**The task**
Which lines of the data contain the string "computer"? Show each of them.
Start of Data shown
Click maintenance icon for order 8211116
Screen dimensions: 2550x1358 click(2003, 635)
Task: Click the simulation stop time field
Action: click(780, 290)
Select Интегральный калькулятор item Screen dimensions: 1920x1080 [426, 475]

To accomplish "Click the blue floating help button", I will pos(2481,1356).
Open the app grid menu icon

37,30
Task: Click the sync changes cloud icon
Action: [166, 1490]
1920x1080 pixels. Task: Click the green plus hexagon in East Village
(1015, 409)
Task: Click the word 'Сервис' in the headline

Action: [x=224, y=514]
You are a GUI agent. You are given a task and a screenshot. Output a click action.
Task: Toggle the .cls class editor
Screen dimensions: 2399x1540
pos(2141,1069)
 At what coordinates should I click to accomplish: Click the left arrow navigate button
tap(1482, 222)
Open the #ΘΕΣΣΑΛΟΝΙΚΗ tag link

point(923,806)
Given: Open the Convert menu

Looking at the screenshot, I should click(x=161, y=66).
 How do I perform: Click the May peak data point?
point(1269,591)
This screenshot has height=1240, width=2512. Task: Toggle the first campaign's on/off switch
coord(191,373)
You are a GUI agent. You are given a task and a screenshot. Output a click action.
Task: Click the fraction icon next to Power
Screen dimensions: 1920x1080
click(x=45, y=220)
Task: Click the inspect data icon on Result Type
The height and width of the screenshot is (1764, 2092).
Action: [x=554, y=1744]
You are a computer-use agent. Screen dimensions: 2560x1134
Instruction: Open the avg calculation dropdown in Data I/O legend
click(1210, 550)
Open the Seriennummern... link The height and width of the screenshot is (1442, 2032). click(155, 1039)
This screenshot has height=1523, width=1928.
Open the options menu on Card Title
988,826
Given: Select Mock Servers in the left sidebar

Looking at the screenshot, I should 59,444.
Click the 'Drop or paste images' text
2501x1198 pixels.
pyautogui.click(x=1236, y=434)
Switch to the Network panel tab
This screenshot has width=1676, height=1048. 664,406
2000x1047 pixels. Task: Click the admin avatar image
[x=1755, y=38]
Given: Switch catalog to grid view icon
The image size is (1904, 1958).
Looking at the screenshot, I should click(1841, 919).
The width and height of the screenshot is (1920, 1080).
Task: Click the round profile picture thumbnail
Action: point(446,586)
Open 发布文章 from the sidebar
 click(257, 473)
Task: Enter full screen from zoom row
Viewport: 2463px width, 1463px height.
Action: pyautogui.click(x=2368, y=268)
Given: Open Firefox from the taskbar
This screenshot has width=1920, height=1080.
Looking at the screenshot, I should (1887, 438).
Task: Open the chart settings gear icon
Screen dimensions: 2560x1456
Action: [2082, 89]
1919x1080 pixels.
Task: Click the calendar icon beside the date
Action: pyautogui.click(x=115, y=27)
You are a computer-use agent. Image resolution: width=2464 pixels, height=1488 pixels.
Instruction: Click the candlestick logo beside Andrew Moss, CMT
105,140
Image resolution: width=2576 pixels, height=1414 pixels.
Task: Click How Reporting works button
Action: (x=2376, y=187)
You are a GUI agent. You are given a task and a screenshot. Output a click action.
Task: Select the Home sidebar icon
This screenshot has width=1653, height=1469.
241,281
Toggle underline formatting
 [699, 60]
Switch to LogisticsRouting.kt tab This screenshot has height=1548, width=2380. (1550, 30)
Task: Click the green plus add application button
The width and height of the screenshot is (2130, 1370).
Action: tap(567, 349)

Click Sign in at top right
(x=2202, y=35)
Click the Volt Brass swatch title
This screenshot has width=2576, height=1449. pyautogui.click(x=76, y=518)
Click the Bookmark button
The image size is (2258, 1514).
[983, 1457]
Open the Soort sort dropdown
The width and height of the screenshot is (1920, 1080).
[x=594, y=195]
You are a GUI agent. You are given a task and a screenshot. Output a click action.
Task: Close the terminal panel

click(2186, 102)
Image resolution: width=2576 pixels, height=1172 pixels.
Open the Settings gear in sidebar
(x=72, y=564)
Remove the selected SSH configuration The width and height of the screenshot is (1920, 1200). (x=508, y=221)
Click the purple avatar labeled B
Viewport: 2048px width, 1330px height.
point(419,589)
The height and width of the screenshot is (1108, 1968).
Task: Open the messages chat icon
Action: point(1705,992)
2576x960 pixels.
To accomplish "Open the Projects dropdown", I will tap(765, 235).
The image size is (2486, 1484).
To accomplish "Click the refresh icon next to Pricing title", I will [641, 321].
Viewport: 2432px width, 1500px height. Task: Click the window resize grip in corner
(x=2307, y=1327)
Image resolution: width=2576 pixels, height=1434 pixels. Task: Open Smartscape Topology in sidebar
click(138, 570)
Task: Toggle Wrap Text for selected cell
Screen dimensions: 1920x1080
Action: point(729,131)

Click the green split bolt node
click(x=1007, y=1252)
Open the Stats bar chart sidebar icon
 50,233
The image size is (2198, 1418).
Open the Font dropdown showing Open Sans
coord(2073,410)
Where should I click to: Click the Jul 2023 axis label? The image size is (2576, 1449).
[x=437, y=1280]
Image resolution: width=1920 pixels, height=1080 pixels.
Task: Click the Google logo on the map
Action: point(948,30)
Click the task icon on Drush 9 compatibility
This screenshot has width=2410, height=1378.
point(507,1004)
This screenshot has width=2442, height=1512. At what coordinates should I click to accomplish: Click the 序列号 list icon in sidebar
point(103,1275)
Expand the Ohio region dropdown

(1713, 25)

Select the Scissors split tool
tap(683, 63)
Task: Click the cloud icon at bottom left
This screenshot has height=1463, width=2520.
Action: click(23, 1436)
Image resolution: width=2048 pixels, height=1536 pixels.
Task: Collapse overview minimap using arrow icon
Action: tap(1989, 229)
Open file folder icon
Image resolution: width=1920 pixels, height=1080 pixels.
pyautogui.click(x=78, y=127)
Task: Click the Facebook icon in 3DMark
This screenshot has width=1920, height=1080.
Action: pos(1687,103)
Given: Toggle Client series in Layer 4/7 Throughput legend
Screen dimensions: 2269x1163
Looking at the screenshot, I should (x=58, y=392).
End of Data shown
**Solution**
You are a computer-use agent. Screen dimensions: 2560x1134
You are a computer-use agent. Image resolution: width=2464 pixels, height=1488 pixels.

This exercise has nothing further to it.